Your instructions – Could you copy the records below exactly, keeping none of the images?

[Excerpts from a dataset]
——————————
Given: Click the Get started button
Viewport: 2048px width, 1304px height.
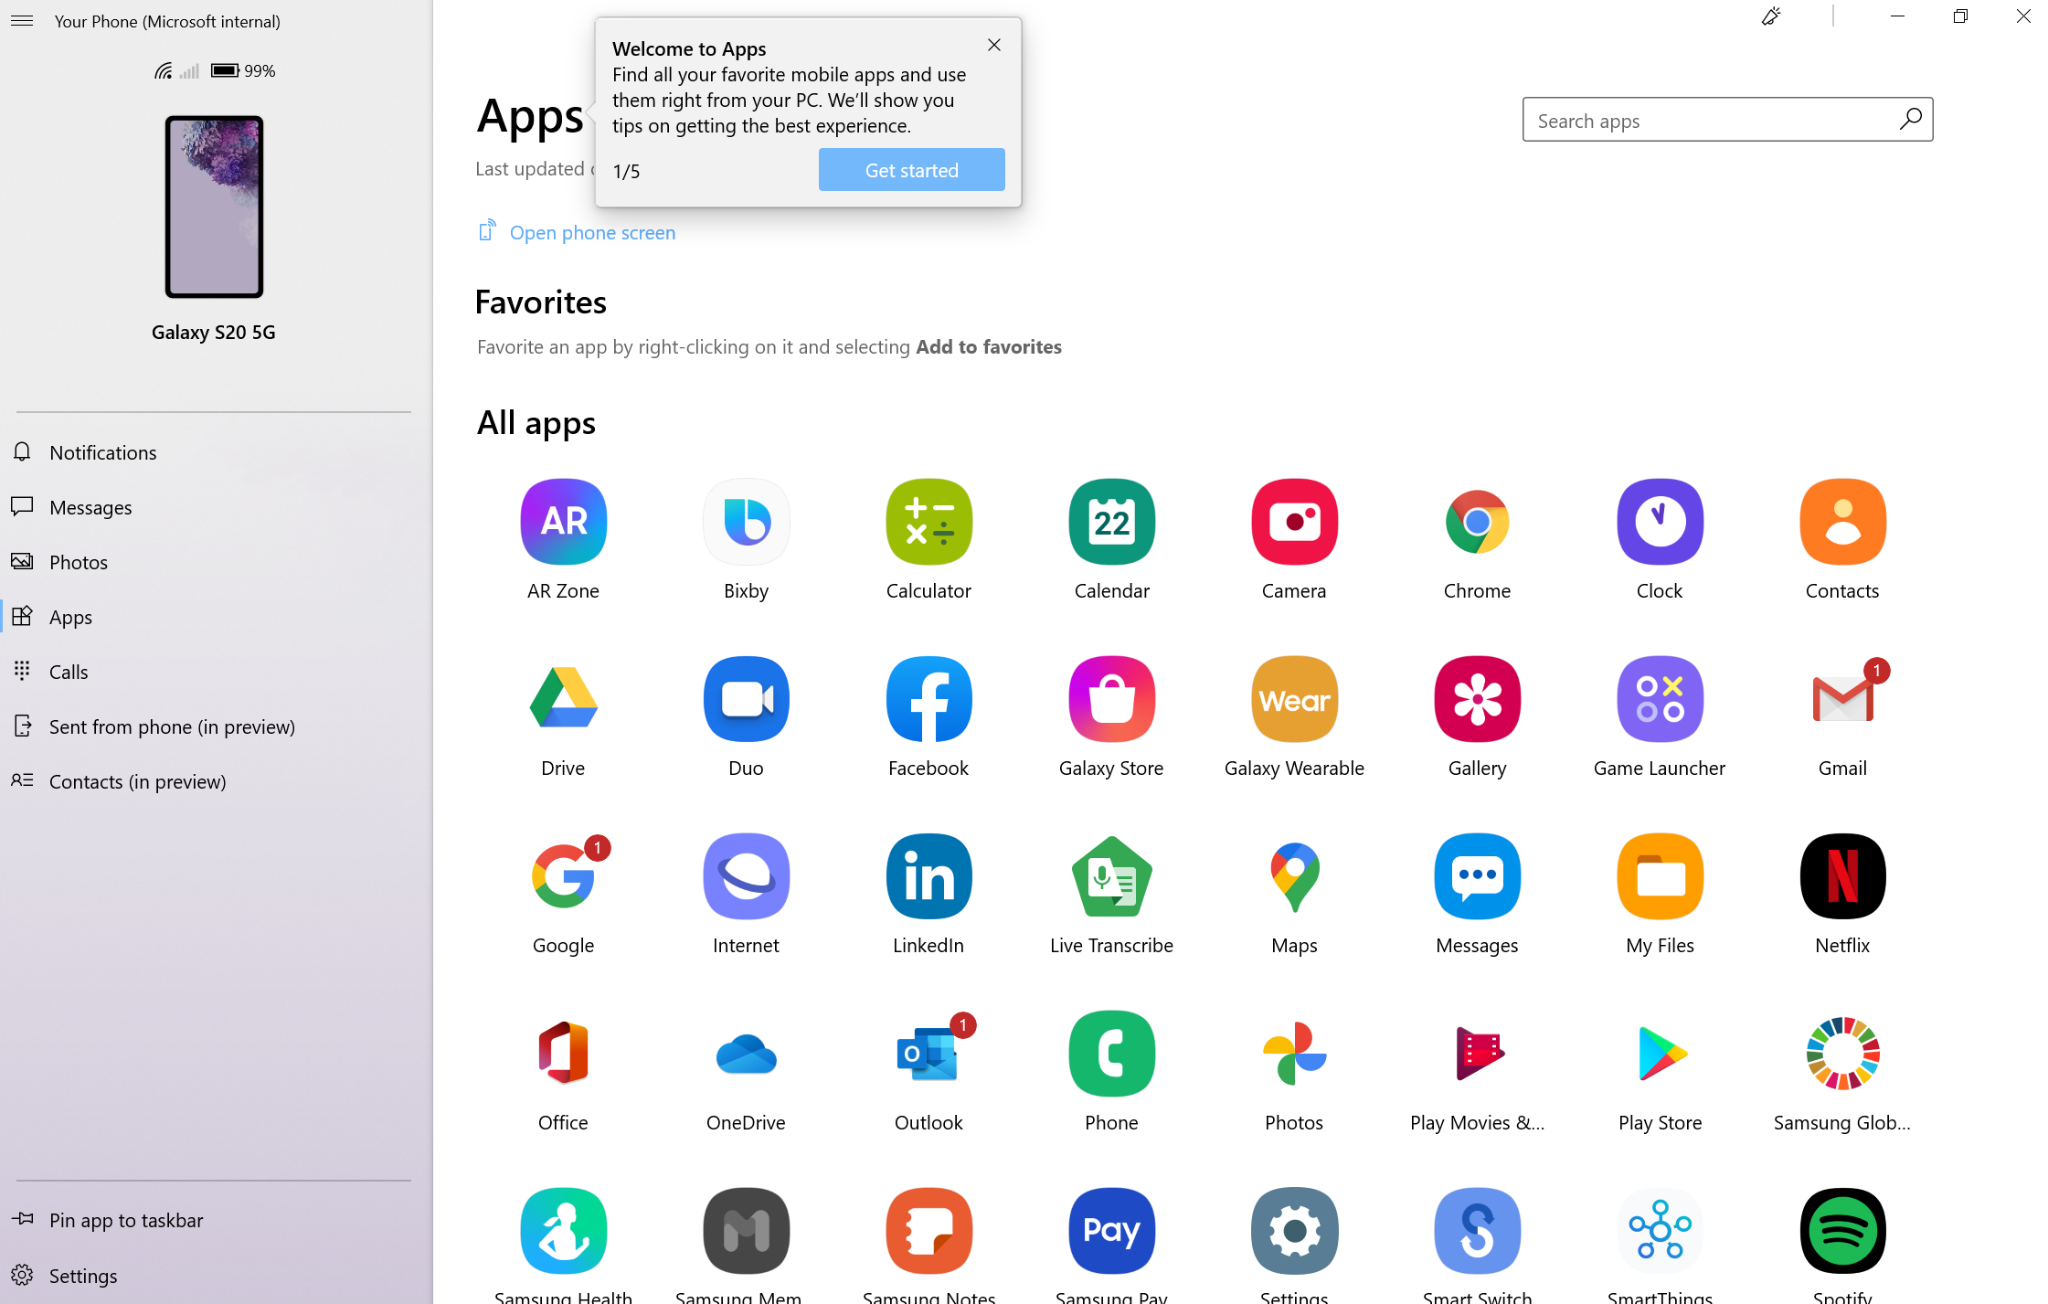Looking at the screenshot, I should pyautogui.click(x=911, y=170).
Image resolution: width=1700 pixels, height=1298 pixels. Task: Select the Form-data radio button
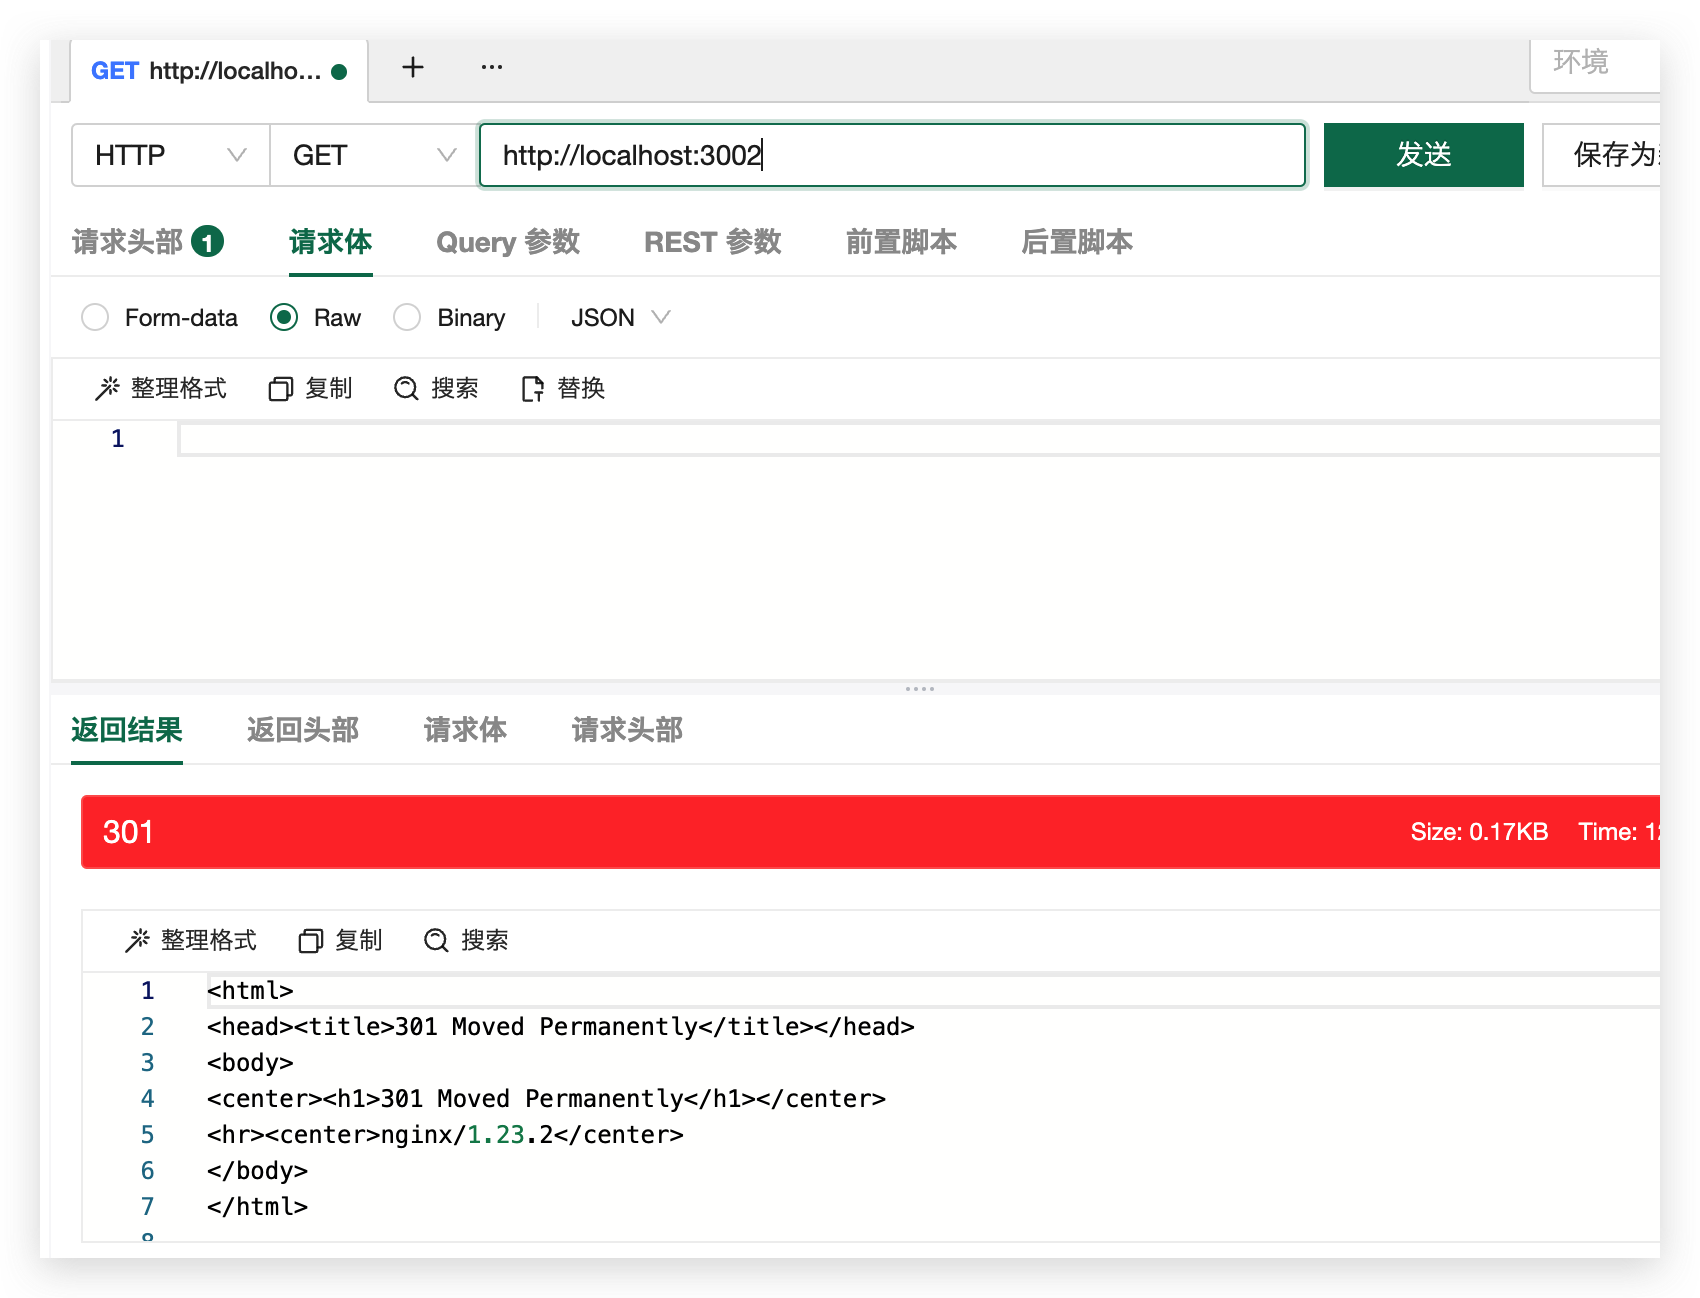click(95, 317)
——————————
Task answer –
Given: Click the Get started button
Viewport: 2048px width, 1304px height.
Looking at the screenshot, I should pyautogui.click(x=911, y=170).
Image resolution: width=1700 pixels, height=1298 pixels. Task: Select the Form-data radio button
click(95, 317)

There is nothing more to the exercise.